→ **Consigne**
Recopiez fidèlement le passage du texte sur le festival Esperanzah qui commence aux mots « En accord avec » et s'arrête après « cibles tout indiquées. ».

→ **Texte du document**
==========

Confirmation à Esperanzah 2006 : le sponsoring commercial induit la censure !
Le festival Esperanzah, qui en est à sa cinquième édition, connaît un succès croissant, grâce à sa programmation, à son cadre original et… à ses choix politiques et idéologiques. Il n'est pas fréquent qu'un festival se paie le luxe de refuser dans son enceinte la présence du plus puissant limonadier de la planète ! Ce genre de résolution éveille une sympathie grandissante. Comme on peut difficilement faire soudain table rase de tout support financier, les organisateurs ont accepté cette année le sponsoring de la Loterie Nationale, qui avait elle-même fait le premier pas vers eux. Détail important, cette dernière est récemment devenue une société anonyme de droit public, ce qui signifie qu'elle a « davantage de possibilités de se développer comme toute entreprise professionnelle » (1) Et comme n'importe quelle grande entreprise, elle contribue dorénavant au matraquage publicitaire dans l'espace public (2), estimant peut-être qu'exister depuis 72 ans ne suffit pas/plus à assurer sa pérennité.
En accord avec les organisateurs du festival, qui promeuvent la liberté d'expression, l'association Résistance à l'Agression Publicitaire (RAP) a placé sur le site, le vendredi 4 août, deux affiches de contestation, avec slogan et logo détournés (cf. pièces jointes). La logique n'était pas de s'attaquer à l'institution Loterie Nationale, mais bien, dans le cadre du combat antipublicitaire et du thème « Pauvreté » du festival, de souligner le rôle détestable de la pub dans l'idéologie dominante antisolidaire. Les campagnes « Scandaleusement riche » et « Cette fois, c'est moi » étaient les cibles tout indiquées.

==========

→ **Données fournies**
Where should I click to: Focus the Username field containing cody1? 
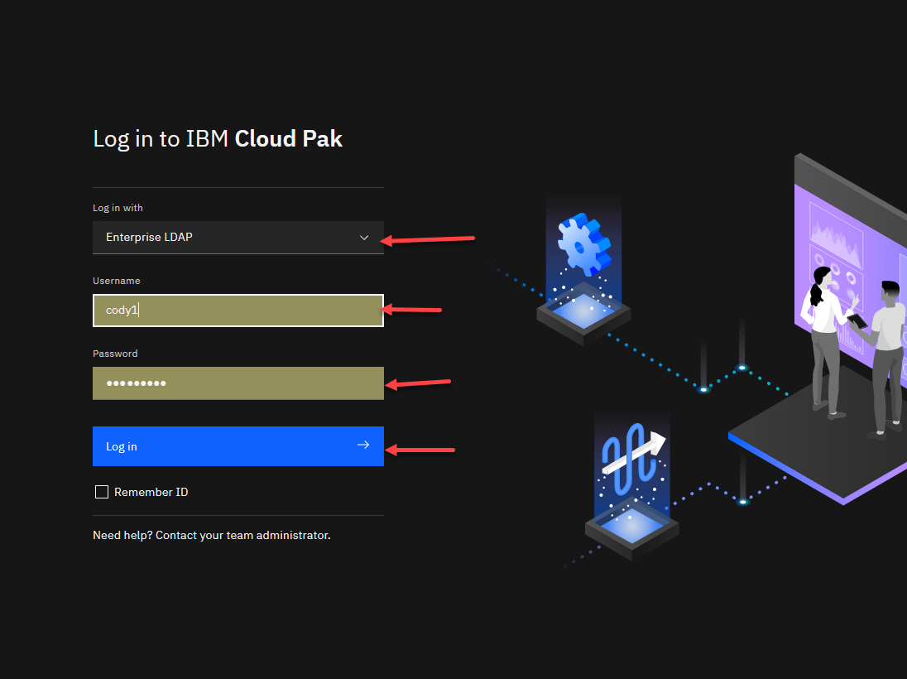[x=238, y=311]
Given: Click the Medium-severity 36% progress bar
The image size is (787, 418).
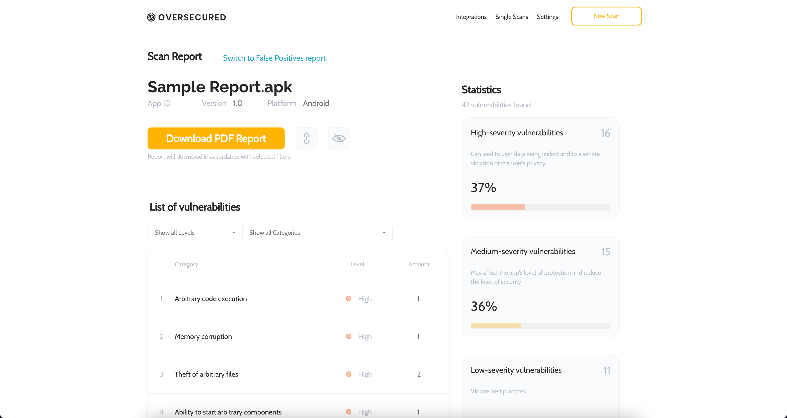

==========

→ **Réponse attendue**
En accord avec les organisateurs du festival, qui promeuvent la liberté d'expression, l'association Résistance à l'Agression Publicitaire (RAP) a placé sur le site, le vendredi 4 août, deux affiches de contestation, avec slogan et logo détournés (cf. pièces jointes). La logique n'était pas de s'attaquer à l'institution Loterie Nationale, mais bien, dans le cadre du combat antipublicitaire et du thème « Pauvreté » du festival, de souligner le rôle détestable de la pub dans l'idéologie dominante antisolidaire. Les campagnes « Scandaleusement riche » et « Cette fois, c'est moi » étaient les cibles tout indiquées.